The blocked weighted bootstrap is an estimation technique for use with data from two-stage cluster sampled surveys in which either prior weighting (e.g. population-proportional sampling or PPS as used in Standardized Monitoring and Assessment of Relief and Transitions or SMART surveys) or posterior weighting (e.g. as used in Rapid Assessment Method or RAM and Simple Spatial Sampling Method or S3M surveys) is implemented.
You can install bbw
from CRAN with:
install.packages("bbw")
You can install the current development version of bbw
from GitHub via
the remotes
package with:
if(!require(remotes)) install.packages("remotes")
remotes::install_github("rapidsurveys/bbw")
bbw
as used in RAM and S3M is a modification to the
percentile bootstrap to include blocking and weighting to account
for a complex sample design.
With RAM and S3M surveys, the sample is complex in the sense that it is an unweighted cluster sample. Data analysis procedures need to account for the sample design. A blocked weighted bootstrap can be used:
Blocked: The block corresponds to the primary sampling unit (PSU = cluster). PSUs are resampled with replacement. Observations within the resampled PSUs are also sampled with replacement.
Weighted: RAM and S3M samples do not use population
proportional sampling (PPS) to weight the sample prior to data
collection (e.g. as is done with SMART surveys). This means that a
posterior weighting procedure is required. bbw
uses a “roulette
wheel” algorithm (see illustration below) to weight (i.e. by
population) the selection probability of PSUs in bootstrap replicates.
In the case of prior weighting by PPS all clusters are given the same weight. With posterior weighting (as in RAM or S3M) the weight is the population of each PSU. This procedure is very similar to the fitness proportional selection technique used in evolutionary computing.
A total of m PSUs are sampled with replacement for each bootstrap replicate (where m is the number of PSUs in the survey sample).
The required statistic is applied to each replicate.
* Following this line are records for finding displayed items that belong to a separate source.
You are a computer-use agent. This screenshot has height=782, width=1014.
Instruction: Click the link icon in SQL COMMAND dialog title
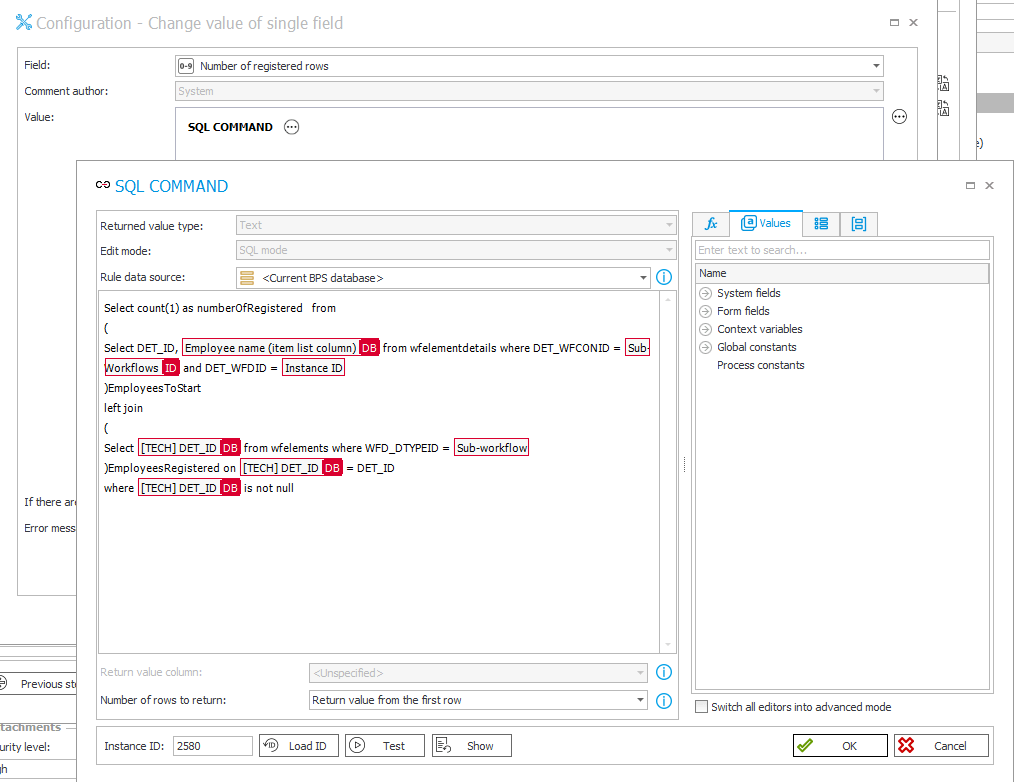[102, 185]
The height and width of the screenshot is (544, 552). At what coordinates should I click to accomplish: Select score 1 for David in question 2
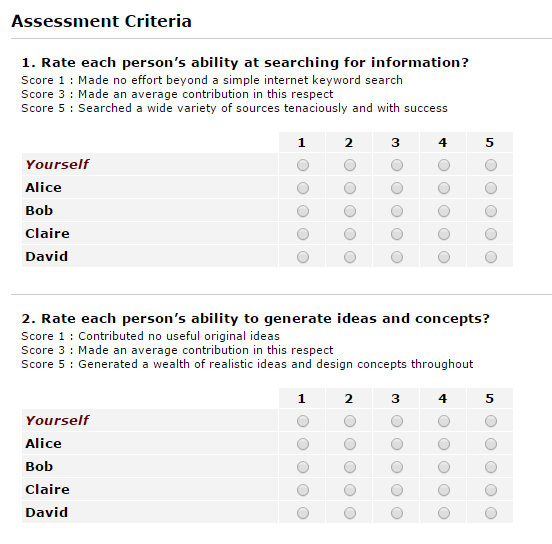303,513
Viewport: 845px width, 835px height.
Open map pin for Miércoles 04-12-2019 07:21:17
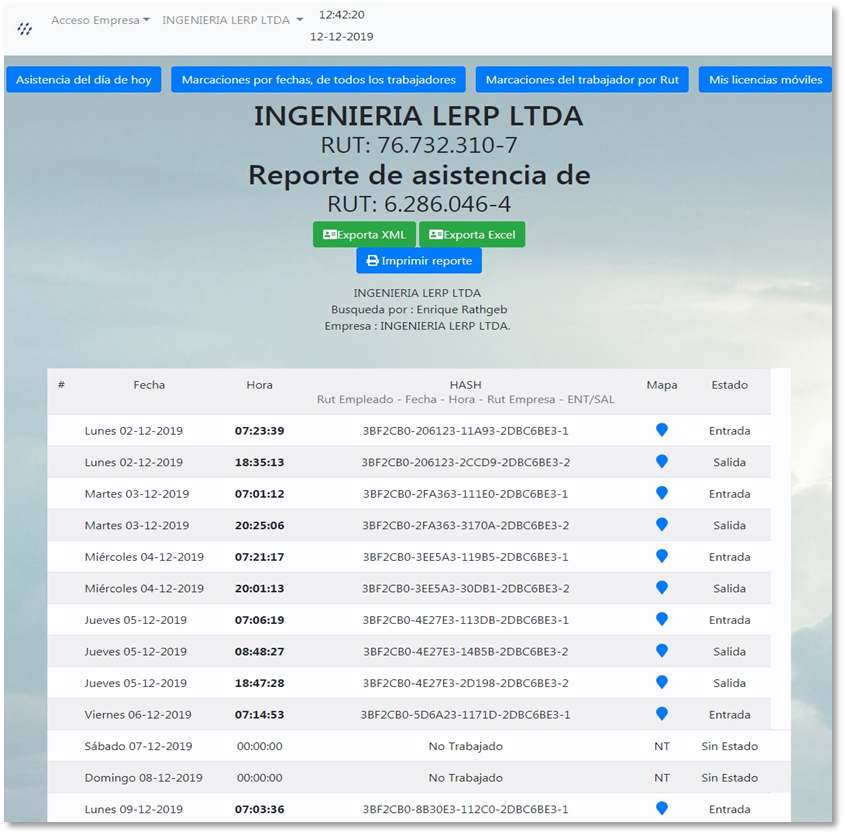(x=661, y=556)
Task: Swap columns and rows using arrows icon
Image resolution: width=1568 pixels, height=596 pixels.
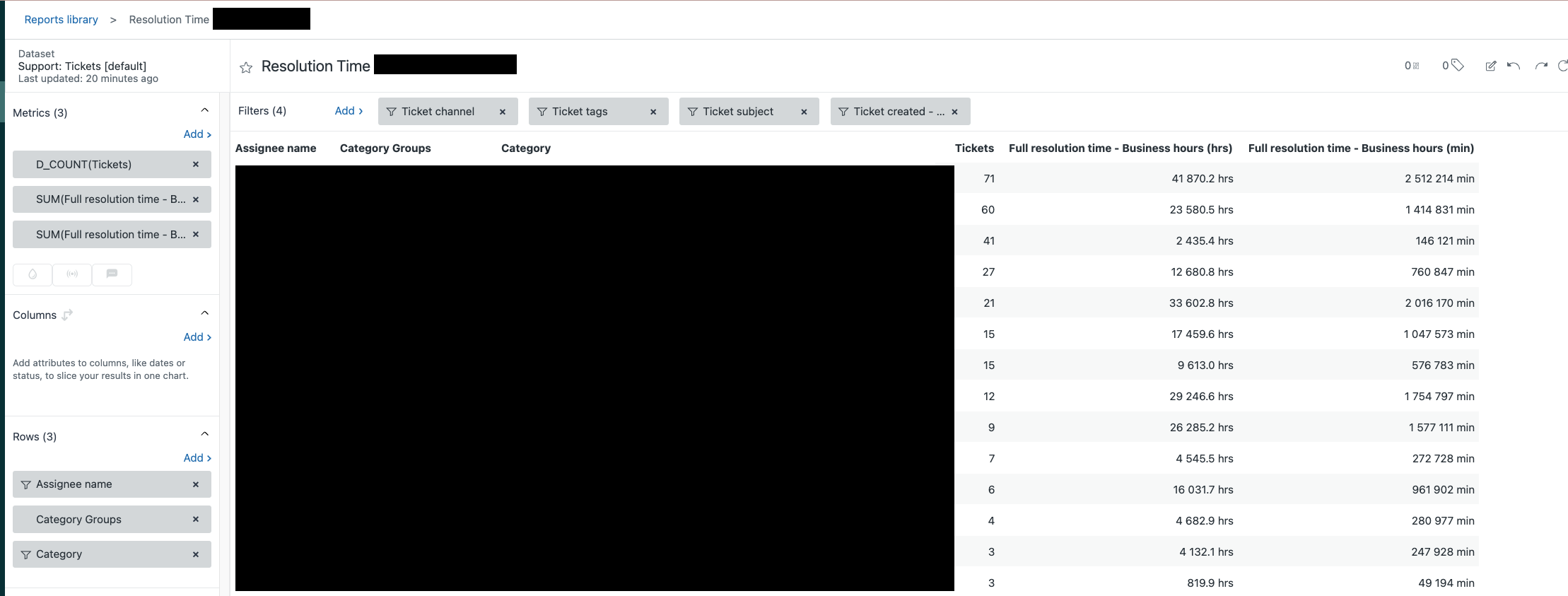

The reported estimate consists of the 0.025th (95% LCL), 0.5th (point estimate), and 0.975th (95% UCL) quantiles of the distribution of the statistic across all survey replicates.
The main reason to use bbw
is that the bootstrap allows a wider range
statistics to be calculated than model-based techniques without resort
to grand assumptions about the sampling distribution of the required
statistic. A good example for this is the confidence interval on the
difference between two medians which might be used for many
socio-economic variables. The bbw
also allows for a wider range of
hypothesis tests to be used with complex sample survey data.